Un recente articolo del New York Times si unisce al coro di chi accusa le élites europee e le colte minoranze che si schierano contro i populismi di vivere nel loro astratto cosmopolitismo, distanti dalla realtà della gente comune. Da più parti si alzano sempre più forti le voci di chi trova nel populismo le sue ragioni ed è disposto a chiudere un occhio sulle sue tesi semplificatrici vedendo invece con simpatia il suo slancio verso l’autenticità delle nazioni, il recupero della tradizione e delle sacrosante ma sempre indefinibili radici.
Tutto questo in opposizione al globalismo multiculturale, additato perché non ha patria se non il proprio interesse, ovunque si trovi nel mondo. Se la critica può essere giusta, quando si riferisce ai magnati della finanza e all’establishment affaristico internazionale, rischia invece di essere demagogica quando è rivolta alle nuove generazioni di europei che hanno imparato la strada dell’estero e scoperto la relatività della loro come delle altrui culture.

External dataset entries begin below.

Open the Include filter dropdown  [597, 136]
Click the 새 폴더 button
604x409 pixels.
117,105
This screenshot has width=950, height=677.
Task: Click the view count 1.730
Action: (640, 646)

Queste sono le generazioni forse più critiche nei confronti dei vecchi Stati, e certo più scomode per chi ha interesse che tutto rimanga come sempre in mano ai governi nazionali. Per le decine di migliaia di giovani cresciuti con Erasmus, la patria non è più un territorio chiuso dentro le sue frontiere, con una bandiera che ci sventola sopra, da difendere a prescindere e senza giudicare, bensì sempre più una patria di valori, di principi, di visione dell’uomo e della società. Una patria inconciliabile con chi invece prospera nella divisione e nella falsa contrapposizione di interessi, nella creazione di barriere e incomprensioni, nella fagocitazione di paure e nella caccia alle streghe.
Sempre, nella storia dell’Europa, i cosmopoliti sono stati i primi ad essere presi di mira dai totalitarismi. Se la Germania nazista si accanì contro gli ebrei, fu soprattutto perché la diaspora ebraica era cosmopolita e poliglotta. Sfuggiva all’appartenenza nazionale tedesca come a ogni altra, esprimeva una cultura che era ben più che una semplice fratellanza religiosa.
Allo stesso modo, oggi, esiste una classe sociale e politica europea che non si riconosce più in un’unica appartenenza nazionale, ma che per istruzione ed esperienza si può permettere di nutrirsi a diverse culture e di rivendicare una molteplice appartenenza. È la messa in pratica del principio machiavelliano del cosiddetto “ubi bono, ibi patria”, la capacità di vedere di ogni Paese grandezze e miserie. È la libertà di poter scegliere cosa prendere dell’uno e dell’altro. È veleno per i populisti, gli xenofobi, i nazionalisti e i fascisti d’ogni risma.
Rattrista e inquieta vedere che anche chi si rende conto del pericolo del populismo, cerchi la soluzione nell’accondiscendere alle paure che esso suscita e non nell’attaccare le radici che lo nutrono. Non dimentichiamo il senso delle parole: il populismo si rifà al popolo, non al cittadino, parla alla pancia, non alla testa della gente.
La ricetta per una società migliore non è la cacciata dei cosmopoliti o la loro emarginazione come casta di privilegiati, bensì proprio il contrario: la diffusione del cosmopolitismo. Che una maggioranza di cittadini europei siano addestrati alla capacità culturale, linguistica e professionale di una vita cosmopolita, che possano scoprire e conoscere le culture, la mentalità e il modo di vivere degli altri. Non perché ognuno si disperda in una vita nomade, priva di appartenenza e di responsabilità. Ma perché ognuno acquisisca l’esperienza dell’altrove per portarsi a casa quel che di buono vi impara, in un processo virtuoso di scambio e miglioramento reciproco. Solo così anche le ineffabili radici potranno ritrovare un senso come espressione di un’origine che però si dirama e si estende rendendo più solido quel che esprime. Proprio come fanno le radici.